Wyoming lawmakers lead charge in federal coal technology legislation
U.S. Rep. Liz Cheney sponsored legislation Wednesday to advance research into alternative uses for coal, adding fuel to the state’s all-out campaign to buoy the ailing coal industry central to its economy.
The Creating Opportunities and Leveraging Technologies for Coal Carbon, or COAL TeCC, Act would establish a program through the U.S. Department of Energy to accelerate commercial coal product development — like carbon fiber, graphite and carbon foam — to expand the mineral’s use beyond the electricity market.
“New technologies have opened up unlimited applications for coal as a carbon-based product used in automobile frames, airplanes, electronic devices and plastics,” Cheney said in a statement. “The unique composition of coal has the potential to create stronger, lighter and less expensive carbon-based materials, providing coal communities in Wyoming with an important source of jobs and revenue.”
Wyoming leads the nation in coal production, supplying about 40 percent of coal used to power the country. But drooping demand for thermal coal has some state lawmakers and industry insiders eager to find additional applications and markets for the state’s resource.
U.S. Sen. John Barrasso introduced a companion bill for COAL TeCC Act in the Senate last month.
“Wyoming has dominated domestic coal production for decades,” Barrasso said in a statement. “We’re always looking for new ways to use this vital resource. Coal is more than just a power source. Carbon from coal can be used in products as diverse as water filters, automobile bodies, bikes and building products. This bill will encourage investment and create new jobs in Wyoming and across the country.”
The bill would amend the Energy Policy Act of 2005 by creating a new program dedicated to the study and development of coal-derived carbon products for commercial, industrial and medical purposes, according to the draft bill.
If the legislation passes, lawmakers would allocate $5 million a year to the carbon technologies program for the next four fiscal years, beginning in 2020. Using its findings collected through research, the Secretary of Energy, in collaboration with other departments, would then launch a two-year pilot program in “two major coal-production regions.” Congress would dedicate an additional $4 million a year for five fiscal years for the testing part of the initiative.
Coal scientists and engineers have long sought ways to transform coal into carbon products in Wyoming.
Sheridan-based coal technology company Ramaco Carbon is constructing a coal research complex and a manufacturing hub in northern Wyoming. On top of the ambitious proposal, Brook Mining Company, a subsidiary of Ramaco, bought land near Sheridan to resurrect coal mining operations to feed the research facilities. The company aims to transition away from thermal coal generation and find uses for coal beyond electricity production.
Ramaco Carbon worked with Barrasso and lawmakers representing other coal-dependent districts to draft the bill, according to Randall Atkins, Ramaco’s chairman and CEO.

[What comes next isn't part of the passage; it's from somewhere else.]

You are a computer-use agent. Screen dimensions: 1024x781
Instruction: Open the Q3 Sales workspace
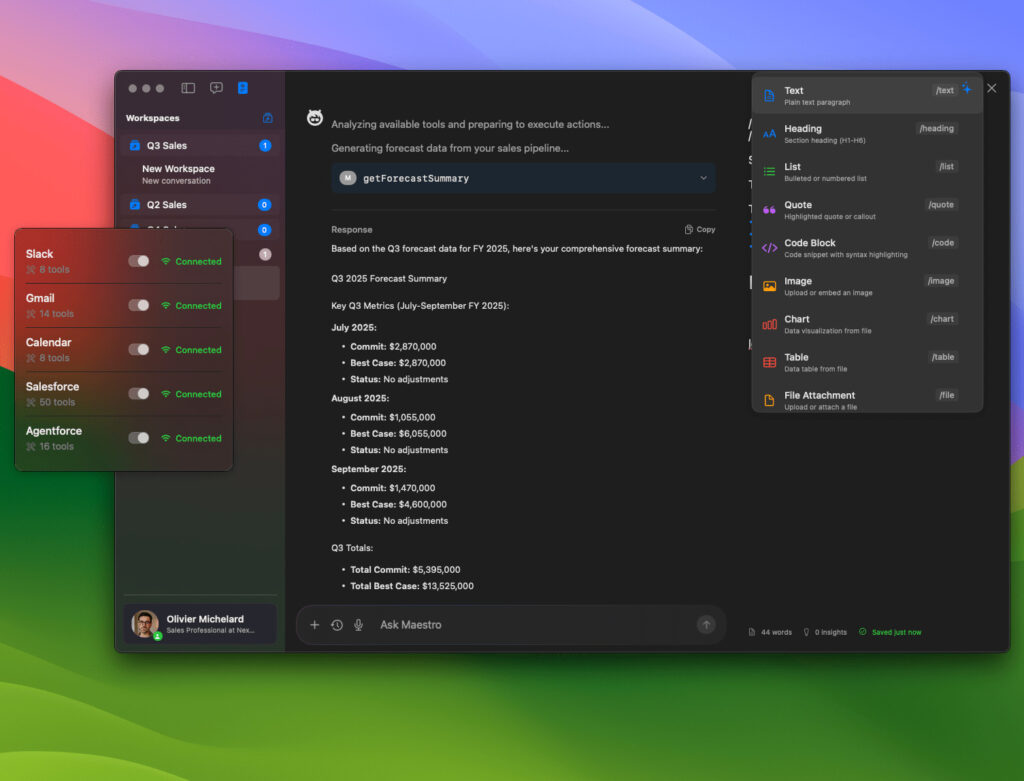coord(167,146)
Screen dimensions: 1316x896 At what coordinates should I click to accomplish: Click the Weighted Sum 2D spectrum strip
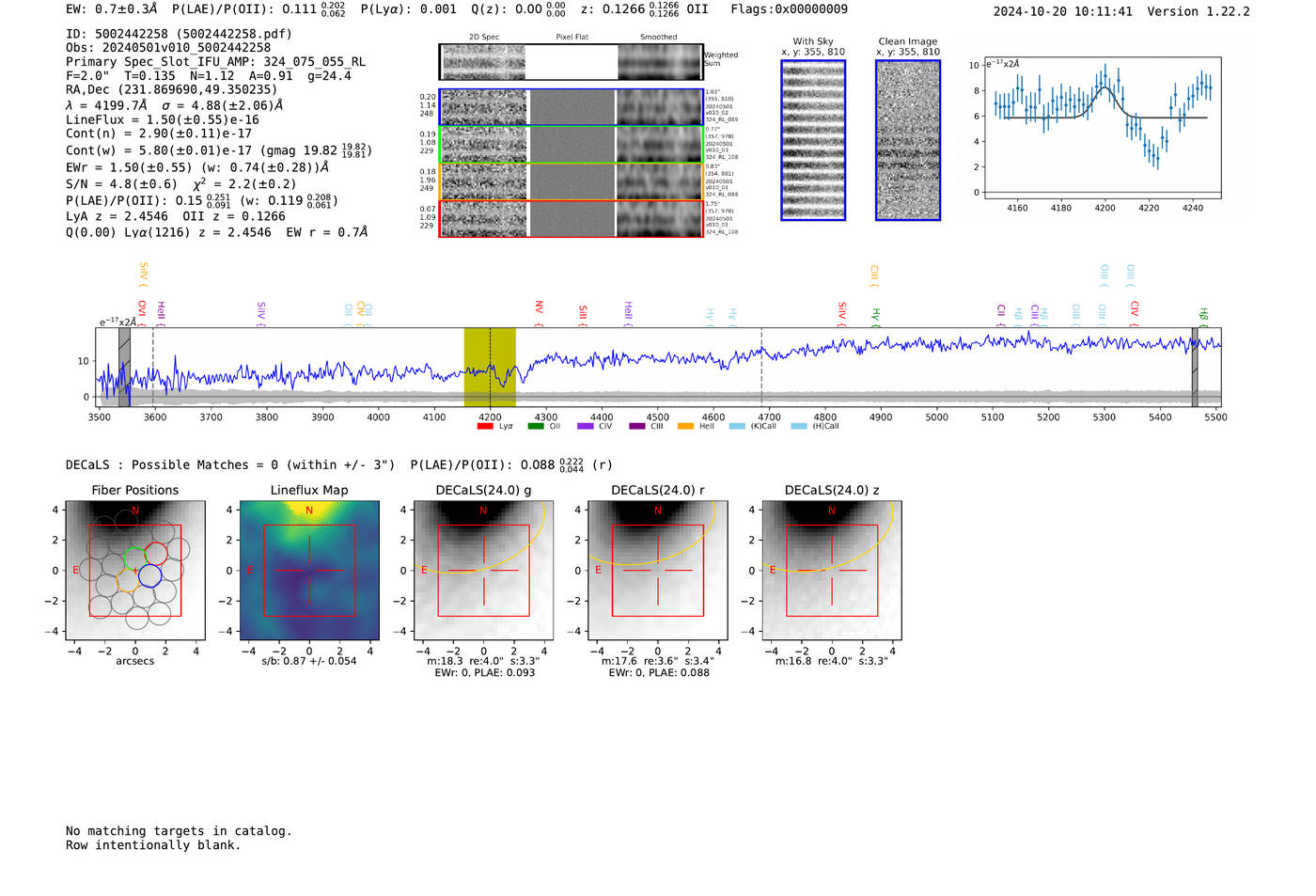pos(571,62)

“We got started on this with a Wyoming-centric point of view, which is how do we create another type of use for coal beyond power generation?” Atkins explained. “Wyoming, as a state, is hurting as are most other thermal coal producers in the drop-off in (coal) demand. We are trying to create another form of large-scale supply and demand for thermal coal.”
Jason Begger, executive director of the Wyoming Infrastructure Authority, oversees the Integrated Test Center in Wyoming’s coal country. Though the center’s charge is to enhance methods for capturing carbon emitted during the processing of coal at power plants, Begger emphasized the importance of federal support to explore the potential of coal.
“There is no question that coal is a very important part of the state’s economy, so anything that can be done to use coal differently or more cleanly — to keep coal as a marketable commodity — is huge,” Begger said. “And that’s what these technologies over the past (43) years that the Department of Energy has been in existence does.”
The department has already graced Wyoming with significant federal support for coal and carbon research. And Gov. Mark Gordon has long touted his support for investing in the study and technological development of coal to protect the state’s robust resource and keep existing coal infrastructure functioning.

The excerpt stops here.